Driver names and license numbers improperly secured

In September 2014, Uber experienced a data breach resulting from an Uber engineer posting an access code which let an unauthorized third party accessed driver names and driver license numbers. Uber failed to notify affected drivers or the state of New York for seven months.

The New York Attorney General described the breach and Uber’s handling of the situation:

The Attorney General found that in early 2014 an Uber engineer posted an access ID for Uber’s third-party cloud storage on Github.com, a website designed to allow software engineers to collaborate. The post was accessible to the general public. On May 12, 2014, someone unaffiliated with Uber accessed the database that included Uber driver names and driver license numbers. Uber discovered the breach in September 2014 but did not provide notice to the affected drivers and Schneiderman’s office until February 26, 2015. General Business Law § 899-aa requires notice be provided to affected individuals and various government agencies including Schneiderman’s office “in the most expedient time possible and without unreasonable delay.”

As part of a settlement with the New York Attorney General’s office, Uber promised to implement multi-factor authentication for any employee could to access especially sensitive rider personal information, among other improved data security practices. Uber also paid a $20,000 penalty for failing to timely notify drivers and the State of New York.

A subsequent FTC investigation and settlement found that more than 100,000 drivers were affected. The FTC reported that in addition to 100,000+ names and driver’s license numbers, Uber also revealed 215 names and bank account numbers with routing numbers, and 84 names and security numbers. Furthermore, the FTC found that Uber’s efforts to notify affected drivers were piecemeal and incomplete: The company initially notified less than half of the drivers affected, whereas others were notified some 16+ months later.

Litigation: driver assaulted passenger with a metal rod, yielding bleeding in brain

TMZ reported a lawsuit by a Chicago Uber passenger who says driver Munstr Abuseimi punched him repeatedly — then came back to his house with a metal rod which he used for further attacks.

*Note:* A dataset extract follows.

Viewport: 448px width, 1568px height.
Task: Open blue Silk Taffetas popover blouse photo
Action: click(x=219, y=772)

The passenger said he received a fractured left orbital, bleeding in his brain, concussion, and a dislocated jaw with nerve injury. Uber did not comment but said the driver no longer has access to the company’s app.

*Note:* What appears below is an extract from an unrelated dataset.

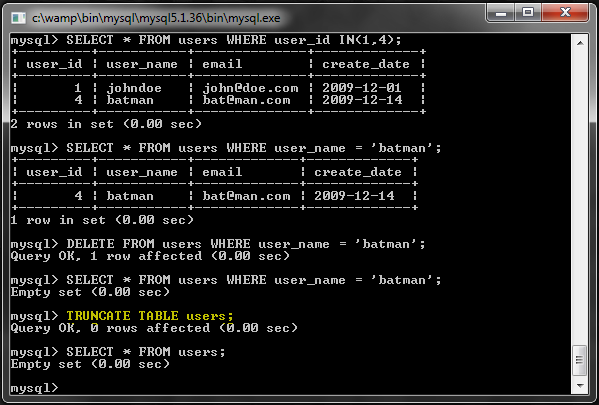Click the scrollbar down arrow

London police: Uber failed to report driver attacks

The Guardian reported a letter from the London Metropolitan Police’s taxi and private hire team, complaining that Uber failed to timely report drivers attacking passengers. “Had Uber notified police after the first offence, it would be right to assume that the second would have been prevented,” the letter explained. The letter said that Uber failed to report sexual assaults as well as an incident in which a driver “produced what was thought to be pepper spray during a road rage argument.”

High driver turnover

Citing internal Uber data, news site The Information reported (paid subscription required) that only 25% of drivers who passed Uber’s screening and drove at least one ride remained with Uber a year later. Many drivers report earning approximately $10 per hour after car maintenance and gas costs.

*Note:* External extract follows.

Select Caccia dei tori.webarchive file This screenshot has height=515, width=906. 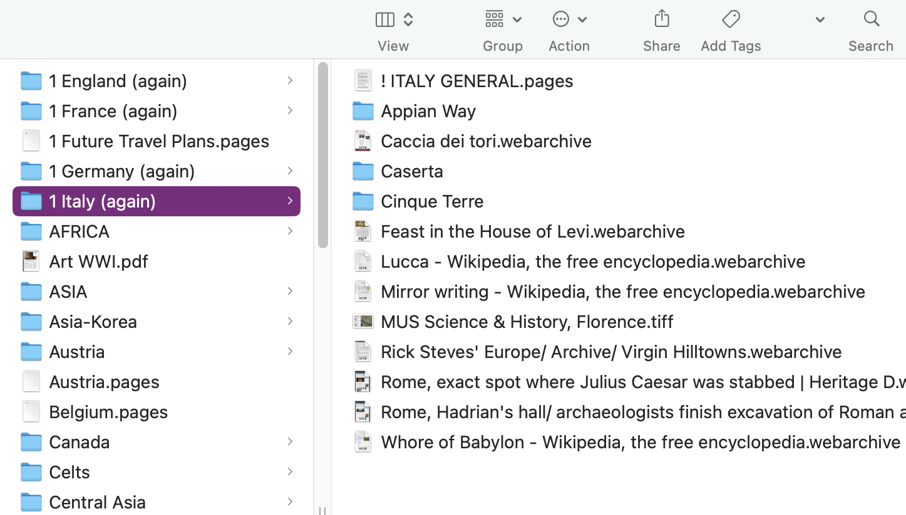tap(485, 141)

Knowingly leased recalled vehicles to drivers in Singapore

Uber knowingly leased recalled vehicles to its drivers in Singapore. A Wall Street Journal report (paid subscription required) describes a driver whose vehicle caught fire, due to the problem fixed by the recall, just after a passenger got out. WSJ explains:

News of the fire rippled through Uber’s Singapore office after its insurance provider said it wouldn’t cover the damage because of the known recall, emails show. Word reached Uber’s San Francisco executives two days later, emails show.

Uber’s lawyers in Singapore began assessing the legal liability, including possibly violating driver contracts for supplying faulty cars and failing to immediately inform the Land Transport Authority about the defective cars, emails show. “There is clearly a large safety/responsible actor/brand integrity/PR issue” for Uber, an internal report read.

Additional coverage from TechCrunch.

Overcharged commissions to New York drivers

For New York drivers, Uber took its commission based on gross fares including state taxes, rather than net fares after deduction of taxes. The New York Times estimated that this overcharged New York drivers by more than $200 million — and increased Uber’s revenue by the same amount.

A subsequent New York Times analysis compared Uber’s tax and billing practices across jurisdictions, examining receipts to assess irregularities and comparing changing contract language to understand Uber’s shifting approach.

Inconsistent positions as to driver employment status

Uber largely argues that drivers are not employees, allowing Uber to avoid paying payroll tax, providing workers’ compensation insurance, reimbursing employment-related expenses, and more.

But when Uber was sued for sending unsolicited text messages recruiting drivers, without recipients’ consent, Uber defended the messages on the grounds that they were offers of employment, which under federal law can be sent without a recipient’s consent.

Reduced tax obligations by classifying drivers as contractors, not employees

Uber classified drivers as contractors, not employees.  As a result, the company avoided withholding income tax from driver earnings, and avoided paying the employer’s share of payroll taxes.

The correctness of this classification is disputed via ongoing litigation in numerous jurisdictions. On July 12, 2017, Uber drivers in North Carolina won preliminary class-action status in a case brought under the Fair Labor Standards Act.